Enjoying the Journey While Practicing Patience
QUESTION: How’s your patience? Webster says patience is the ability to remain calm, tolerant, and even-tempered while waiting, enduring difficulties, or facing frustration without becoming annoyed or anxious. Patience often requires self-restraint…but do we ever master it?
Hmm!!!
The Bible describes patience, or endurance, as a Fruit of the Spirit, a vital aspect of faith, and a necessary trait for enduring trials and maintaining godly relationships. It involves actively trusting God’s timing rather than reacting in anger and finding strength through hope.
As full-time travelers, we have often encountered situations that required patience. Traffic, doctor visits, waiting in long lines, and our stint in Kentucky after our wreck in 2024 — all of these were issues out of our control that required self-restraint and patience.
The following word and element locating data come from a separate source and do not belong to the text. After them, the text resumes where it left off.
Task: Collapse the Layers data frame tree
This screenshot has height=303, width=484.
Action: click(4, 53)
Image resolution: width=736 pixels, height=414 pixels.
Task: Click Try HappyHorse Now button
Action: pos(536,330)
But do we really have it???
Have you ever questioned your own strength in terms of self-control and patience? How many times have you given up just before the blessing because you couldn’t wait any longer? How often have you changed your mind about a situation just before it turned around for your good? How many times have you said, “If I had only waited a little longer”!!! Well, we've all done it. It’s part of human nature.
We kick that rock down the road for a little while, then just stop kicking and walk past it because it’s not landing where we want it to!
Our lives are so complex, certain situations can be so overwhelming, and what do we do…we lose hope and forget our faith. Many of us grew up learning about the Fruit of the Spirit… Galatians 5:22-23 (NIV): Love, Joy, Peace, Forbearance or (PATIENCE), Kindness, Goodness, Faithfulness, Gentleness, and Self-Control. These fruits are paramount in the Christian walk, but they are also important to our everyday interactions with everything we encounter. The saying that patience is a virtue is true.
Patience is produced through trials that develop character, endurance, and hope. It is not passive waiting; we may not always receive what’s promised, but active trust and endurance in God’s timing are the keys. I guess you could say there’s a learning curve to patience; it’s something we need to practice every day. We need to learn to show grace to people and situations that try our patience and trust that we are all a work in progress!!
So with that, here are a few lessons we’ve learned about patience:
We are not in full control of anything.
Sometimes going with the flow is less stressful.
Don’t let the little things distract you from the good things. AND
Always “Enjoy The Journey On The Way To Your Destination.”